Всем этим, по-видимому, различным явлениям есть одно название: пристрастие. Избавиться от пристрастия трудно, иной раз почти невозможно.

Но до сих пор Энни не понимала, что испытывает то же самое. Ее гложет болезненное влечение к Вану. С одним лишь отличием. Можно бросить пить или курить, можно отказаться от пирожных и снотворных. Даже от наркомании можно – хотя и очень нелегко – вылечиться самостоятельно. Самая жестокая «ломка» рано или поздно кончается. Надо просто перетерпеть. А у нее «ломка» продолжается уже пять лет, и конца не видно.

Поцелуй в беседке произвел на Энни то же действие, что ломтик шоколада на голодающего или одна затяжка – на бывшего курильщика. В душе и теле ее мгновенно проснулось жгучее желание. Энни не знала, действительно ли он собирается затащить ее в постель. Знала одно: если это правда, она не сможет ему отказать. Она всегда принадлежала Вану. И будет принадлежать ему вечно.

Ей не верилось, что Ван до сих пор к ней неравнодушен. Но если он из жажды мести или из желания ее наказать захочет провести с ней ночь всего одну ночь, – она не сможет сказать «нет». А если и скажет, то не сдержит слова. Разумеется, она не собирается сдаваться без боя. Но капитуляция неизбежна – это так же ясно, как то, что солнце встает на востоке и заходит на западе.

Пять лет назад Энни отказалась подчиниться Вану и гордилась своей победой. Но победа оказалась пирровой. Она получила независимость ценой счастья. В глазах сторонних зрителей она, без сомнения, в выигрыше. Карьера ее весьма успешна, и, если так пойдет и дальше, через несколько лет она станет примером для честолюбивых молодых журналисток. Но ни слава, ни известность не согреют ее долгими одинокими ночами.

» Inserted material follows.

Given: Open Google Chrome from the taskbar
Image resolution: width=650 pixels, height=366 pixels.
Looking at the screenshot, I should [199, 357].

Она могла бы разделить жизнь с любимым, но отказалась от этого счастья. Навсегда. Беднягу Джона она не любит и не полюбит никогда. Ван хочет затащить ее в постель, но едва ли когда-нибудь вновь впустит в свое сердце. Однажды она уже отвергла его дар. А Ван не из тех, кто предлагает дважды.

Несколько часов спустя Энни вышла на террасу, где накрывали на стол. Дворецкий спросил, не хочет ли она чего-нибудь выпить, и Энни попросила минеральной воды со льдом. Ей хотелось сохранить ясную голову.

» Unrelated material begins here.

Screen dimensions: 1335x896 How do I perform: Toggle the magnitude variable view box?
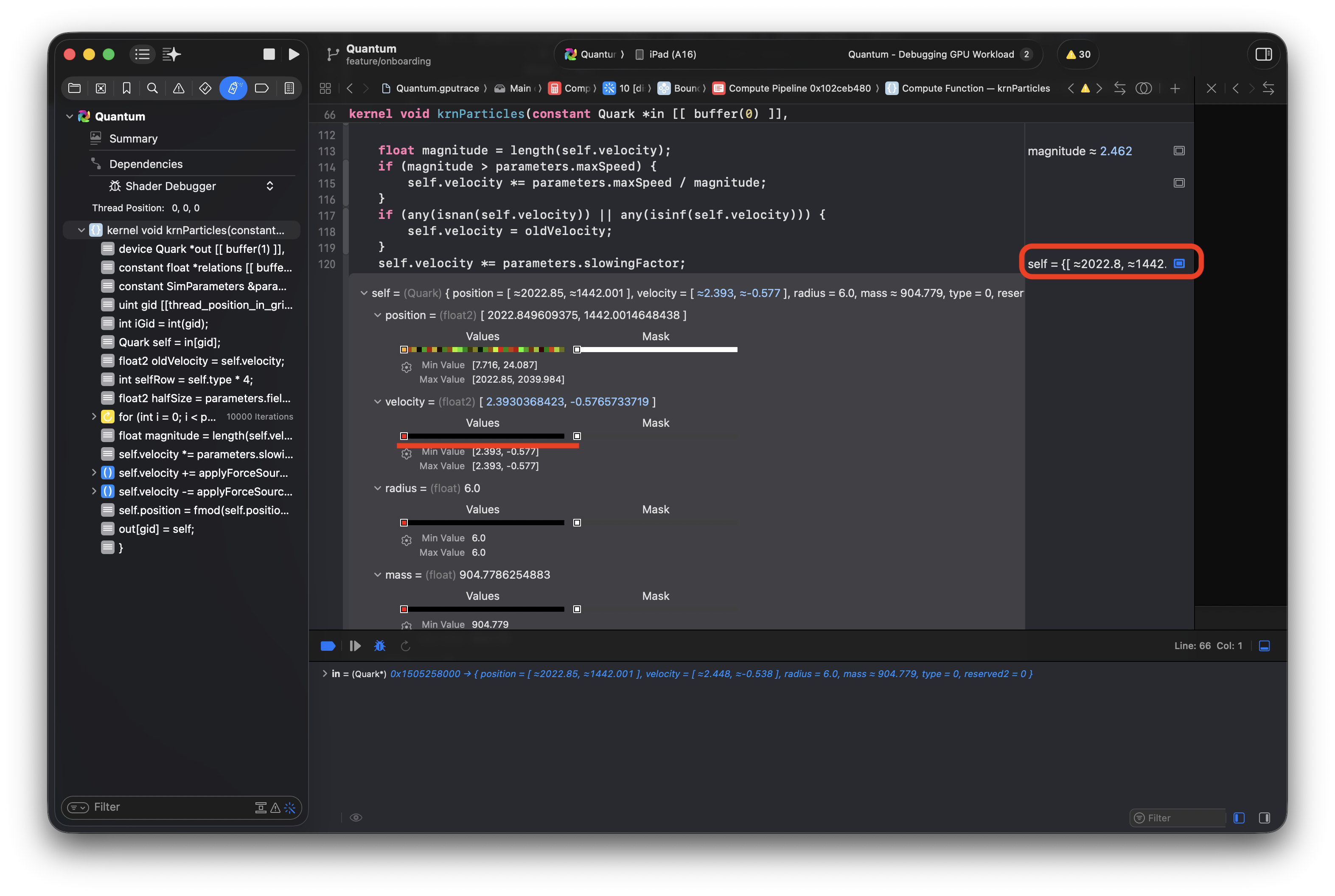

– Что это у тебя? Джин с тоником? – На веранду вышел Ван – еще более ослепительный, чем тогда, когда она в первый раз увидела его в смокинге. В нем всегда чувствовалась спокойная властность и уверенность в себе, но сейчас это было особенно заметно.

– Вода, – ответила она. – В отличие от многих моих коллег я не налегаю на спиртное.

– Вижу. На женщинах злоупотребление алкоголем отражается раньше и сильнее, чем на мужчинах. Если бы ты много пила, я бы сразу это заметил.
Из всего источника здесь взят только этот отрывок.